Few miles from Santa Fe, somewhere in a secluded saloon, a wickedly charming pool player wins the game, much to the chagrin of his co-players who suspect him of having cheated. Unaware of his shenanigans, the saloon’s owner Ivan (Don Baldaramos) basks in the victory, as Jack (Esteban de la Isla), wins the day, or so everyone thinks. Directed-written-edited & produced by Gabriele Fabbro, 8 is an engaging short (17:41 minutes) that brings forth the charming romance of yesteryears. But to think of it as a boy meets girl and wins her over with his charm would be highly inaccurate.

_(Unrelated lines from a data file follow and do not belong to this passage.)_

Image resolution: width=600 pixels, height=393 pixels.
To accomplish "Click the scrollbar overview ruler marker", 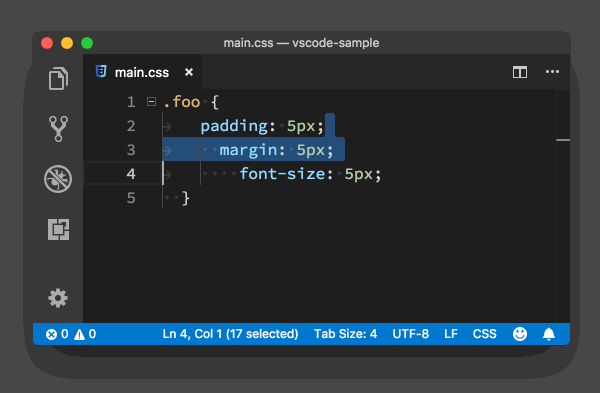I will [563, 140].

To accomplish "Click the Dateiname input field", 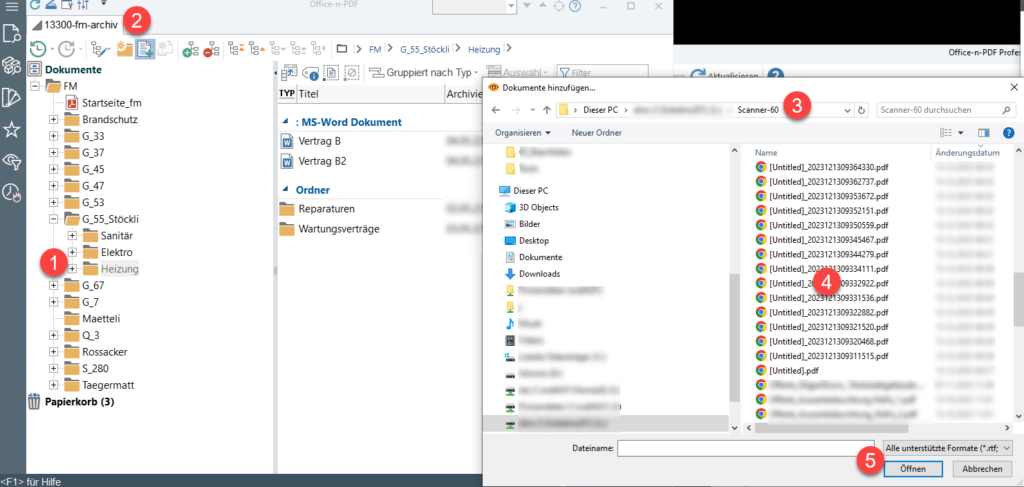I will (x=746, y=448).
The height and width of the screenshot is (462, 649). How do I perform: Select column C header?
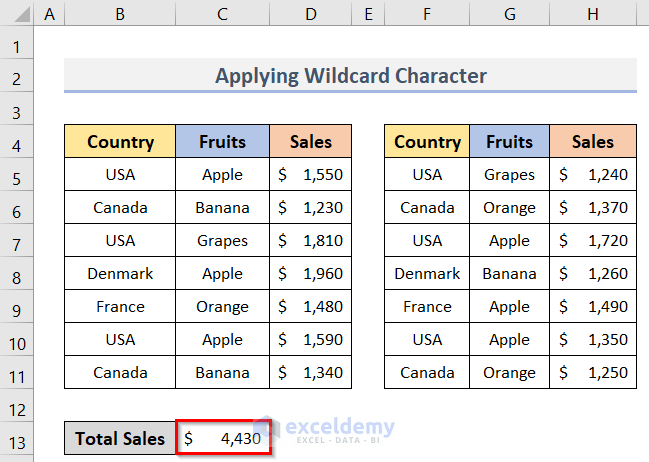point(222,15)
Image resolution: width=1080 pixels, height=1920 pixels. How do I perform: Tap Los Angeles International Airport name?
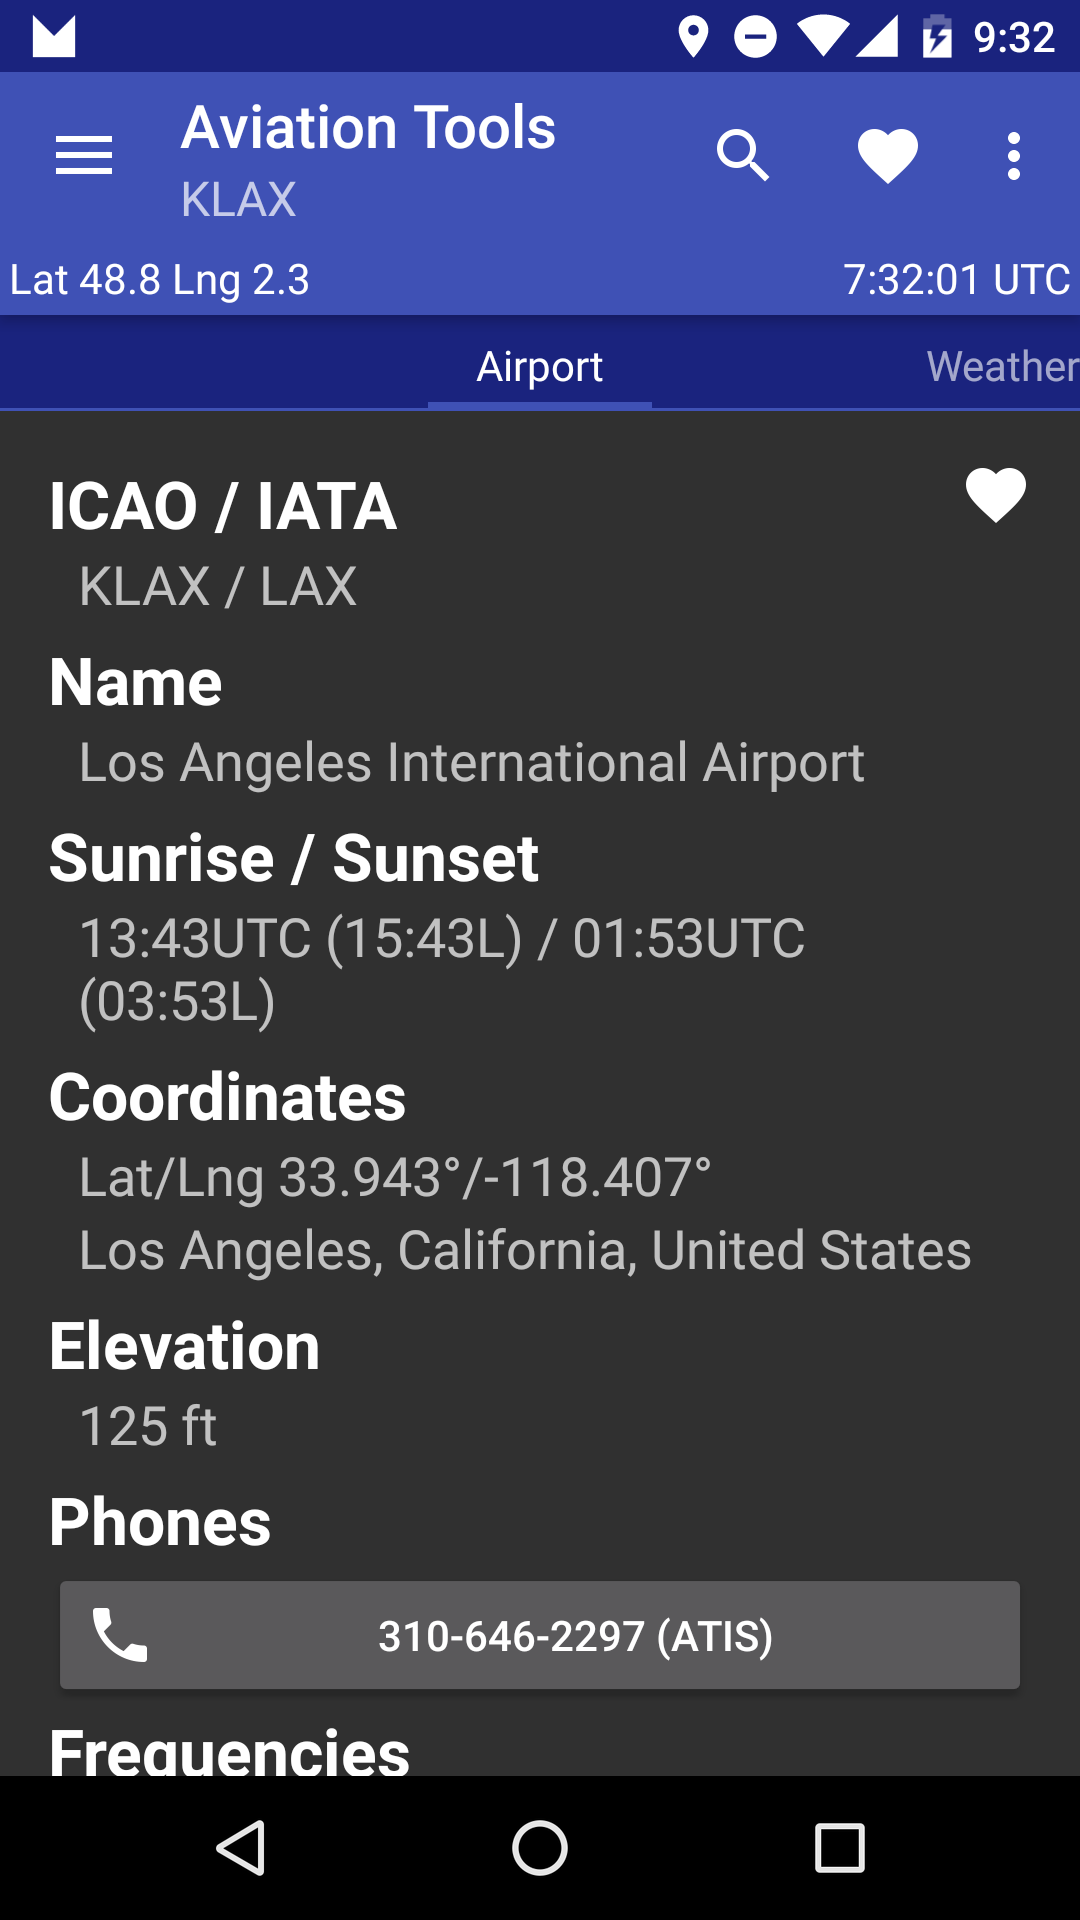point(472,763)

Jack is sexist, selfish and a crook. His famed trick ‘faster-than-the-eye’, might have begrudgingly won him a few games, but not our ladylove, Jessie (Jordan Knapp). Already lost on love and wealth once in the past with an ex who swindled her of both, Jessie is mysterious, withdrawn and achingly vulnerable. From the very first shot Knapp owns her. As she enters the bar that sultry noon, her entrance is met with silenced whispers and less than discreet glances. Jack makes note of her and convinces Ivan to lend him all his money to lay a bet. Although not convinced, Ivan succumbs. A terrible mistake, that.
With the money now in hand, Jack approaches her. “3 games, 8-ball”, he declares; an open challenge. As cinematographer Brandon Lattman’s camera moves swiftly across the billiards table, often focusing on the players than the game, a smart move, considering how the game pans out, we have a serious look at the characters at play. It takes one shot, a callous remark and an evident disdain for Jessie to understand what Jack is made of. And, she rises to the challenge. Accompanied by Gabriele Fabbro & Sean Goldman’s background score, the duo engage in a game of open rivalry and fierce competition, but it doesn’t take long for Jack to realize the losing game he has embarked upon. Eventually, Jessie wins not only the bet but also Jack’s respect. Sadly for him, he loses not only the money but also the respect of his friends.
Fabbro could have ended his film here. It still would have made for a splendid watch, what, with the impressive acting and the crisp editing, it not only makes for a satisfying conclusion but also an engaging, finger-biting narration. But, Fabbro comes to his element where most lose theirs. It’s the second half of the film that ups the quotient, in every department. As Jack tries to regain himself, the editing stands out, especially in the scenes where he is practising his game, this time, without cheating, preparing for another round with Jessie, if she accepts, that is.
As the film nears its conclusion, the stakes are raised even higher, it’s all in or all out for both the players this time and the irony is that despite knowing the characters, as the audience you root for them both. It becomes hard to take sides unlike would have been the case in the first half of the film. The credit to this goes to the actors and the director for not only extracting believable performances but also providing an arc to the characters that make them incredibly interesting. Whether Jack earns the redemption he seeks or Jessie loses her cold demeanour is best left to viewer’s firsthand experience. But, what remains noteworthy are the characters, the music and sepia-toned visual appeal that 8 brings to screen. Knapp’s restrained performance, where even her gloved hands do the talking or Esteban de la Isla’s impish grin make for subtle additions to their terrific performances.
Special mention of Lev Knipper whose main theme (Polyushko Pole) resonates throughout the film giving 8 its fitting tempo.